Collected data:

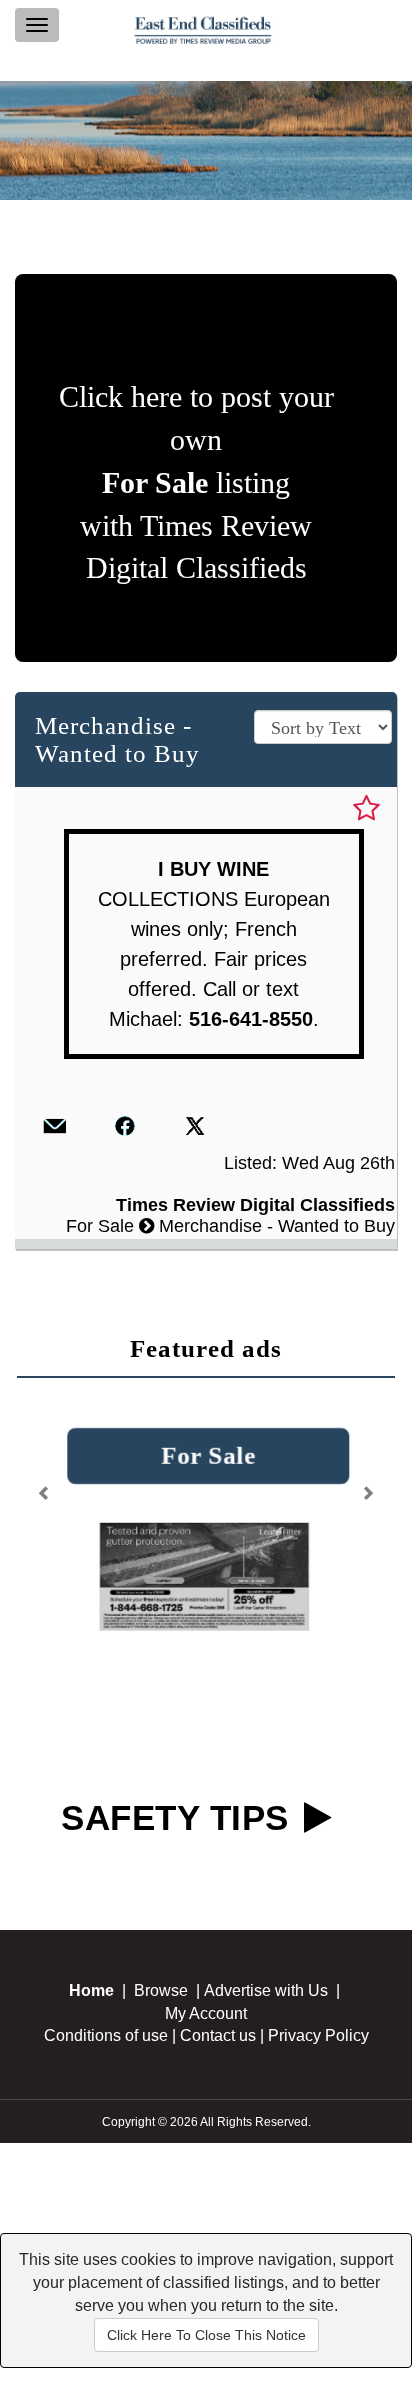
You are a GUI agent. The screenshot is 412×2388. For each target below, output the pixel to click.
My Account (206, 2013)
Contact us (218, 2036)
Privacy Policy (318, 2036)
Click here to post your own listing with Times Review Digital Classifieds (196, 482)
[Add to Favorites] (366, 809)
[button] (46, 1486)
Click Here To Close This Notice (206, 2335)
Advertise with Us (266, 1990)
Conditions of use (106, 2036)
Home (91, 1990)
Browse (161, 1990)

WORK TO BE COMPLETED.
You need to restate all of the entries above exactly and leave the pictures behind.

SOLUTION FOR THIS TASK.
You are a GUI agent. The screenshot is 412×2388. For each target below, output the pixel to click.
My Account (206, 2013)
Contact us (218, 2036)
Privacy Policy (318, 2036)
Click here to post your own listing with Times Review Digital Classifieds (196, 482)
[Add to Favorites] (366, 809)
[button] (46, 1486)
Click Here To Close This Notice (206, 2335)
Advertise with Us (266, 1990)
Conditions of use (106, 2036)
Home (91, 1990)
Browse (161, 1990)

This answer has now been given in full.